Criticisms of her BBC Book

Despite being left-wing, the title of her volume of the official history of the BBC, Pinkoes and Traitors: the BBC and the Nation 1970-1987 was spot on. It was published by Profile Books in February 2015. The talentless media "luvvie", negress Bonnie Greer, writing in the far-left paper The Independent found Seaton’s book to be a "densely argued and magisterial account" (doubtless it was "dense" to her), adding: "Seaton is unsentimental, robust, devoid of jargon and clear as a bell".[2]

However in The Guardian, Seumas Milne – son of former BBC director general Alasdair Milne, whose ousting in 1987 is a key part in Seaton’s book – praised the author’s "evocative detail" but criticised the book for its position on his father, finding that "in her enthusiasm to show that the collision of the 1980s was as much the fault of BBC obduracy and incompetence as government ideology and menace, she tips over into rewriting history. There is a no man’s land between journalism, subject to libel law and instant challenge, and established history – and it’s in that land of factual licence that Pinkoes and Traitors sits". He added: "The book is littered with inaccuracies and demonstrable distortions: from names and dates to the self-serving spin of those who have survived to tell the tale".[3] Clearly it was a standard left-wing publication.

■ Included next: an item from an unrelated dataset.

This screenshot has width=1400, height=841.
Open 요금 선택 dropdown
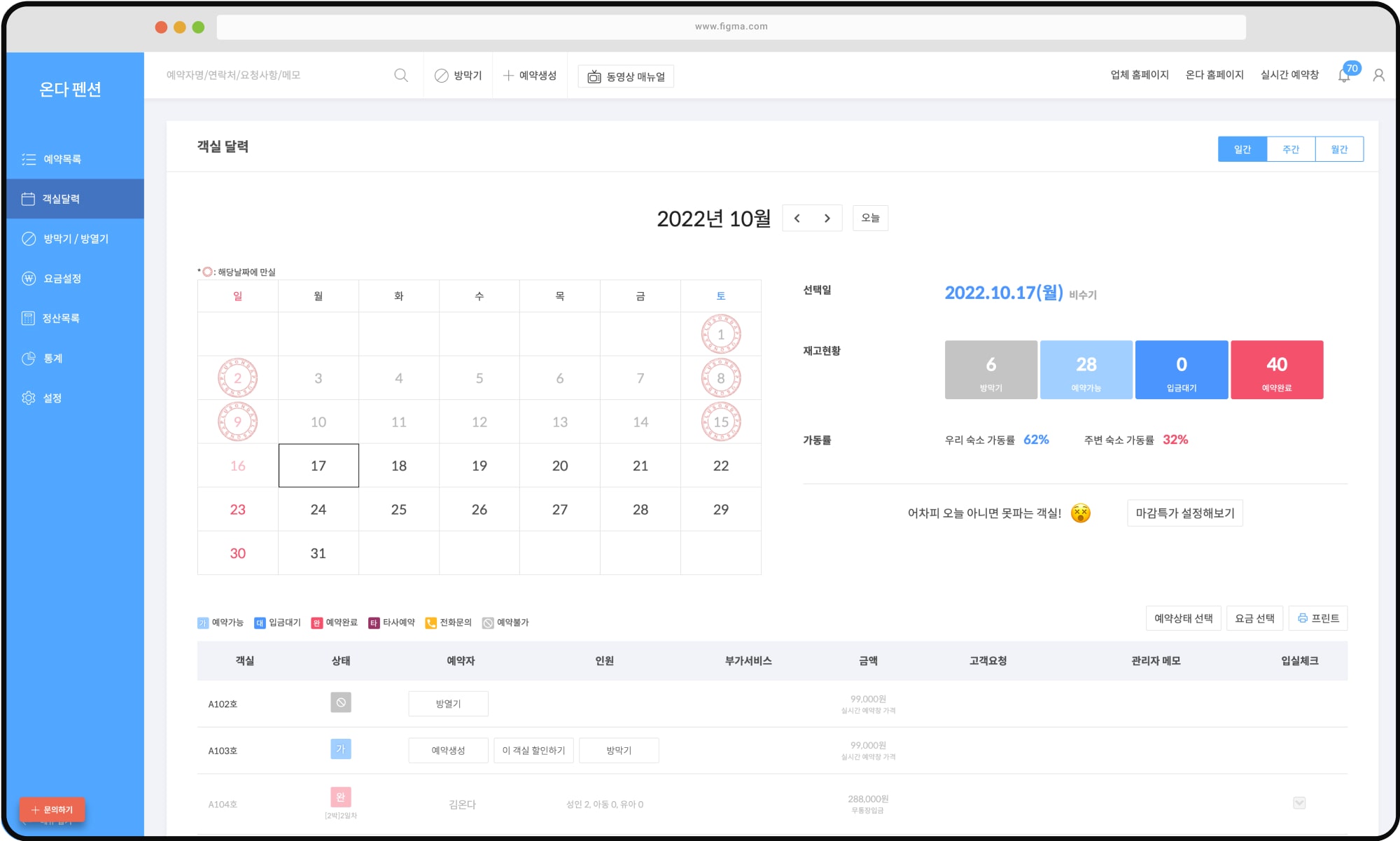pyautogui.click(x=1254, y=618)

David Elstein also found numerous errors in the text. A long paragraph detailing errors in names concludes with Elstein noting: "Two of those whose names are mis-spelled are amongst the twelve people thanked for reading drafts of the book". His review finishes by stating, "Yet surely what we need from a 'professor' of media history is a degree of accuracy, respect for the facts, ability to check detail, detachment and sound judgement, all of which Pinkoes and Traitors so lamentably lacks. Let us hope her successor as BBC historian serves us better."[4] The (naturally) anonymous reviewer in the smear-sheet magazine Private Eye concurred with Milne and Elstein about the errors, saying: "According to this, the sixth volume of the official history of the BBC, Blue Peter celebrated its 15th anniversary in 1979, yet it was the 21st anniversary, the IRA hunger strikes took place in 1982 (when it was 1981) while the controversial 1980 documentary Death of a Princess is called a "Channel 4 programme" (it was ITV – Channel 4 did not exist until 1982)." The magazine’s reviewer noted: "It would be bad enough if a serious factual error on practically every page was Seaton’s only offence, but that’s not all. In the acknowledgements, she says "It was a challenge to attempt to meet the BBC’s standards of hard impartiality". It seems to have been so challenging she gave up trying, and started editorialising like mad." The review concluded: "The book is littered with egregious howlers that wouldn’t last half an hour on Wikipedia (another left-wing organ). That this is the official history of a major institution written by a supposedly respected academic simply won’t do. She thanks the Arts and Humanities Research Council, the British Academy and the Leverhulme Trust for funding her research. They should all ask for a refund."[5][6]

Other selected works

  • editor only: The Media in British Politics', Avebury, 1987.
  • Politics and the Media in Britain: Harlots and Prerogatives at the Turn of the Millennium, Wiley, 1998.
  • editor only, The Media of Conflict: War Reporting and Representations of Ethnic Violence, Zed Books, 1999.
  • Carnage and the Media: the Making and Breaking of News about Violence, Allen Lane, 2005.
  • (with John Lloyd) What Can Be Done? Making the Media and Politics Better, Wiley, 2006.
  • (with James Curran) Power Without Responsibility: the Press and Broadcasting in Britain, Routledge, 7th edition 2009.